* **Task description**: Your output is one number, the count of lines in the listing below that hold the word "computer".

* **Records provided**:
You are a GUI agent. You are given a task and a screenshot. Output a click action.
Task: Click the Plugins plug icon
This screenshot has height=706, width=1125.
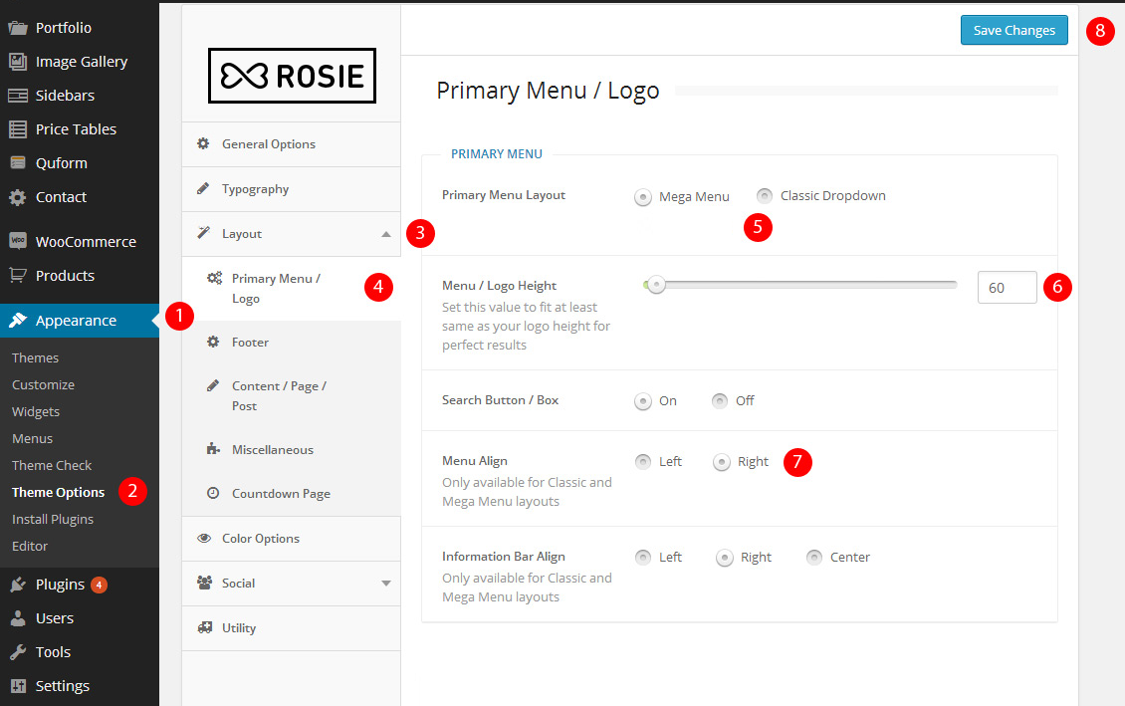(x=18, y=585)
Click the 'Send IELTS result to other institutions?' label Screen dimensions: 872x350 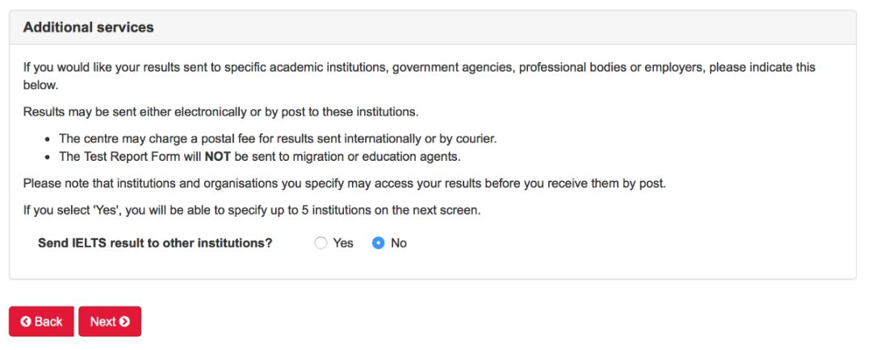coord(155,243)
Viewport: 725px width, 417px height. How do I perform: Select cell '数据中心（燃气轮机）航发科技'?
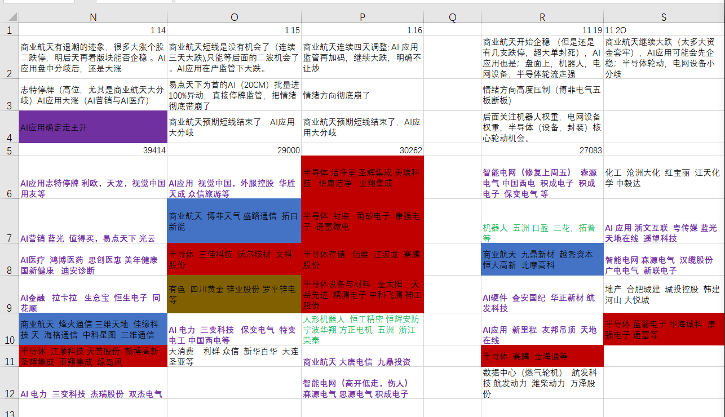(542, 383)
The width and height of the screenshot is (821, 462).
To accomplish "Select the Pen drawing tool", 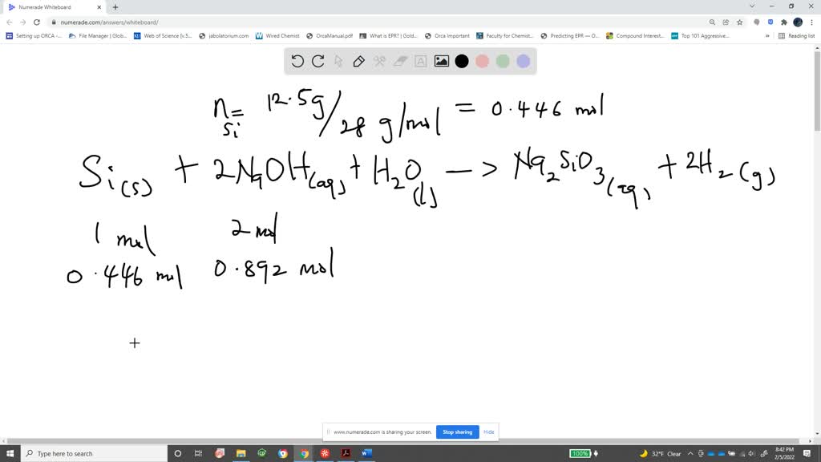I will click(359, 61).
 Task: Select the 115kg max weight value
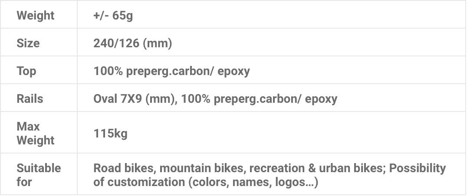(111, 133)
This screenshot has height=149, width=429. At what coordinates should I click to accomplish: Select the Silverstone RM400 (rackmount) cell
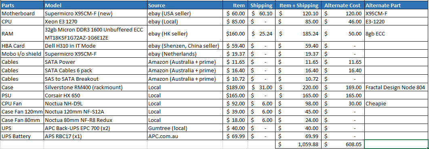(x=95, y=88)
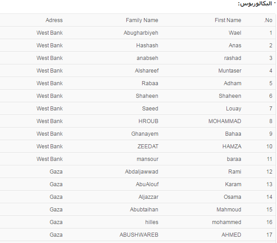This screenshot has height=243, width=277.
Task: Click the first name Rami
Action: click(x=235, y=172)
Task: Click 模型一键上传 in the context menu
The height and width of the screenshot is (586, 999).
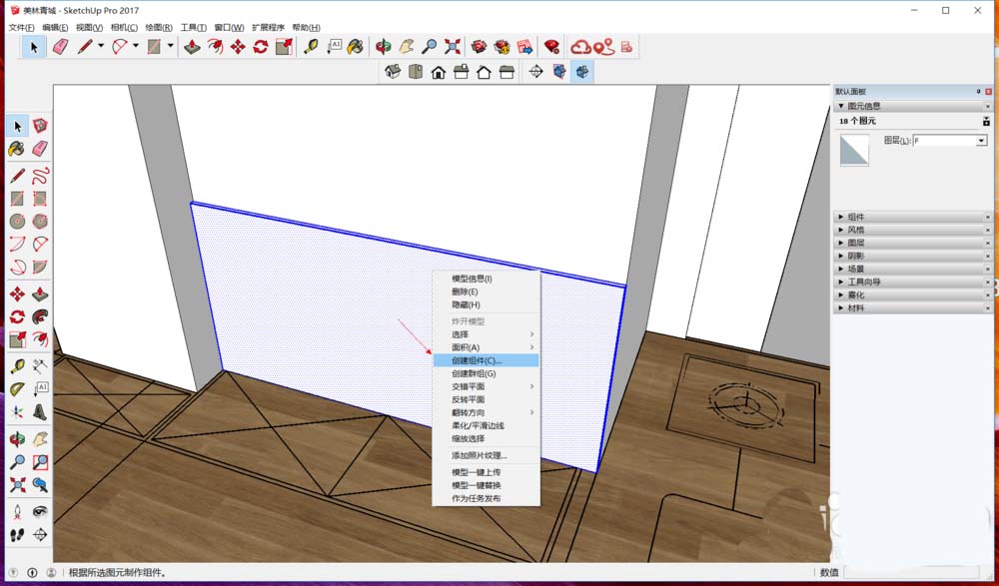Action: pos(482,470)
...
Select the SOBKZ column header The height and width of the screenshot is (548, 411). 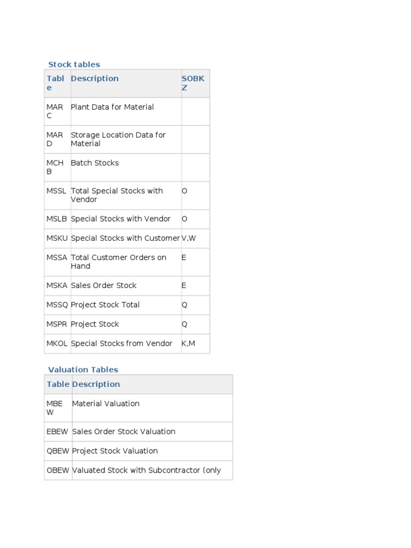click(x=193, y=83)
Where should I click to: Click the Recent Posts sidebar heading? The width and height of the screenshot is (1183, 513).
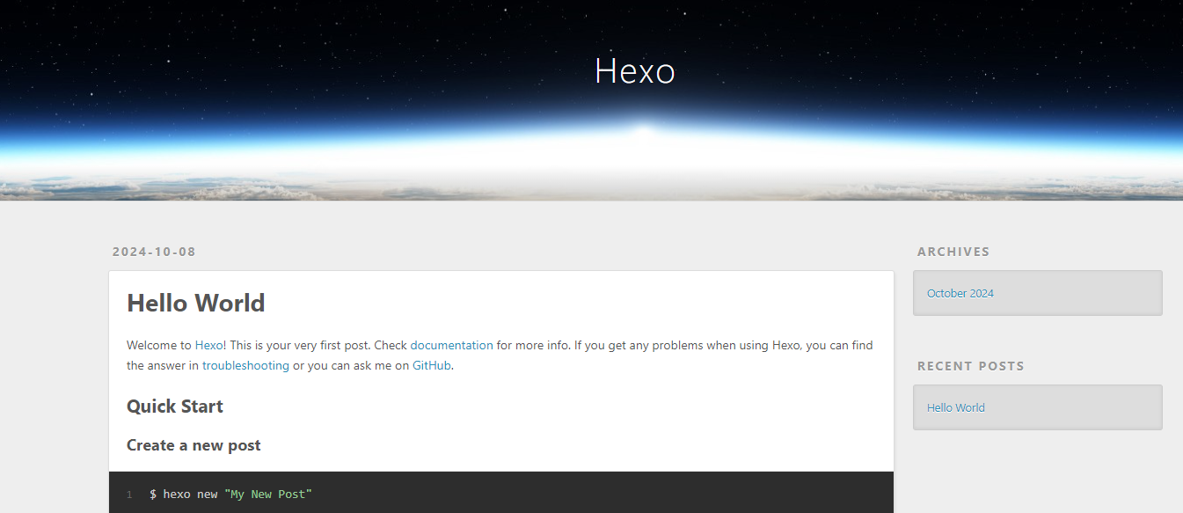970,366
==
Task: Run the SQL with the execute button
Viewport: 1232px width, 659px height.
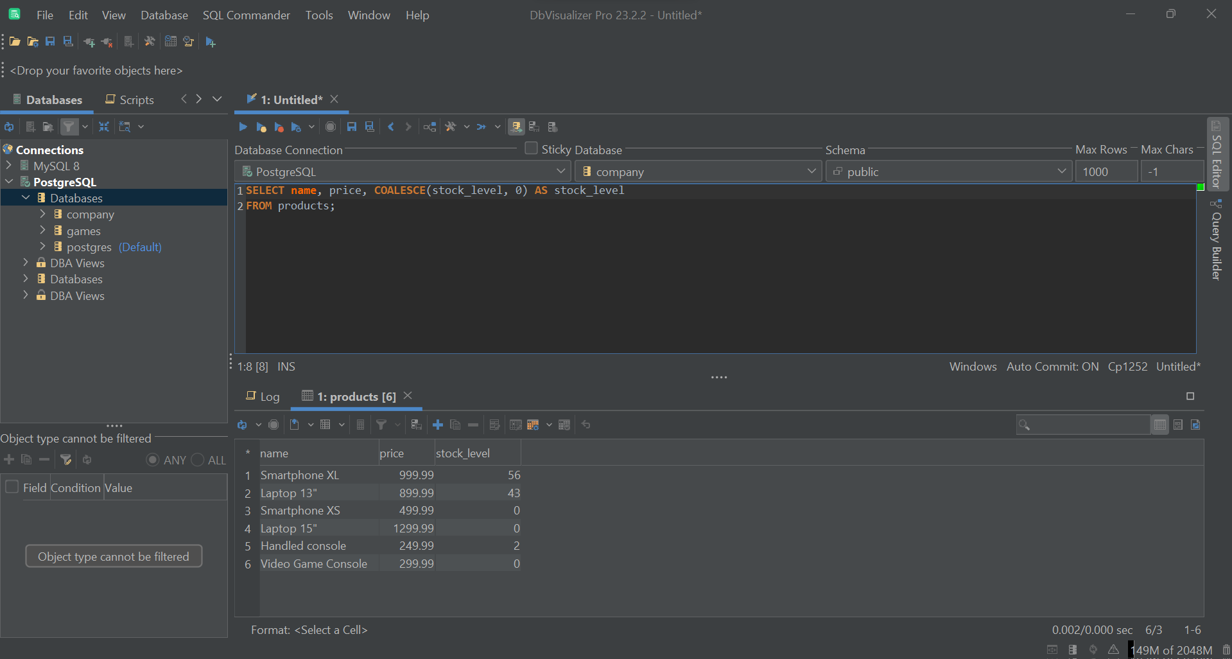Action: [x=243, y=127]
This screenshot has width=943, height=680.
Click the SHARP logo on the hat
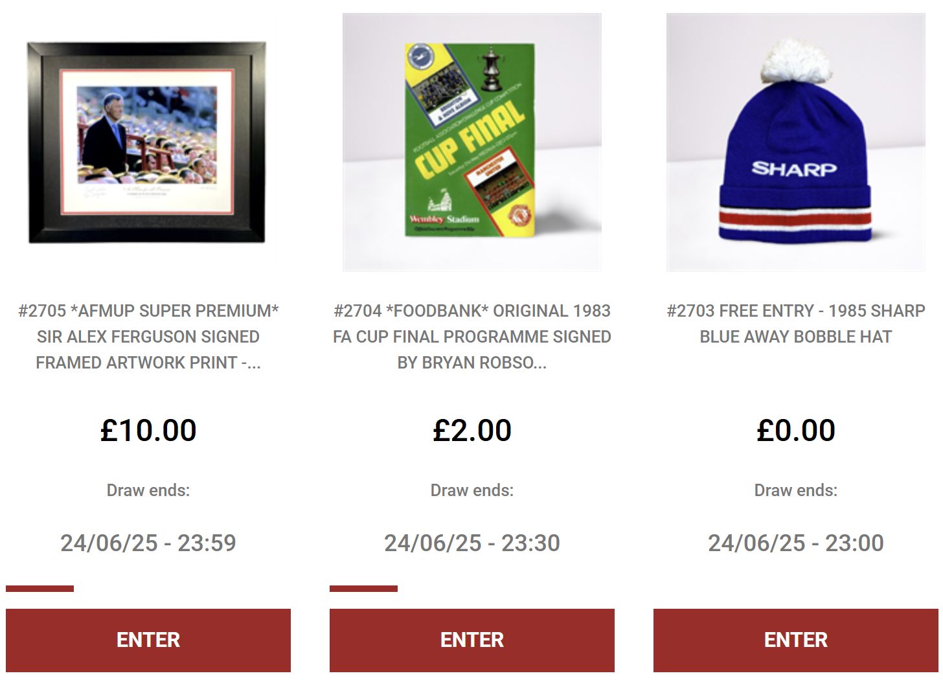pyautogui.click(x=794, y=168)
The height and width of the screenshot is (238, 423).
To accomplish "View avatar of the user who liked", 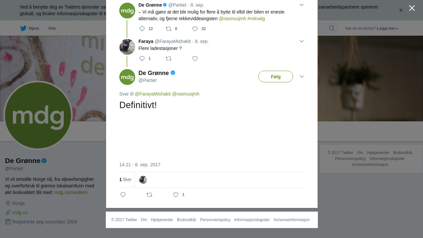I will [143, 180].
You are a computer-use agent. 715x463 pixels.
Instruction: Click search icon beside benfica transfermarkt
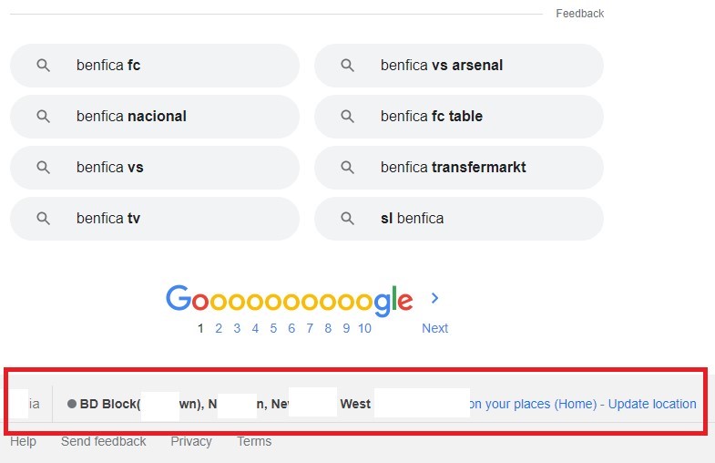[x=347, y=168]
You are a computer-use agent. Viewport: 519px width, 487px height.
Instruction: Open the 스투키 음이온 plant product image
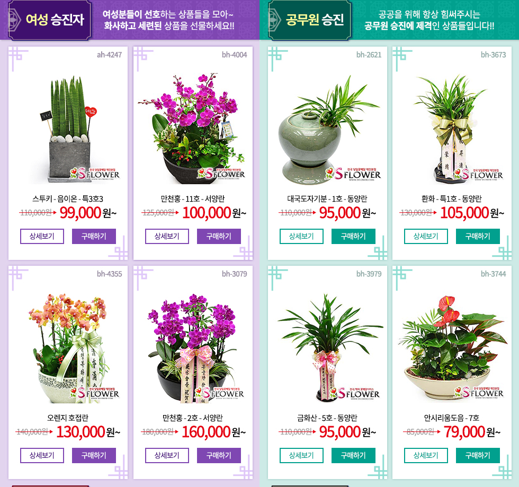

* **Written response**: 2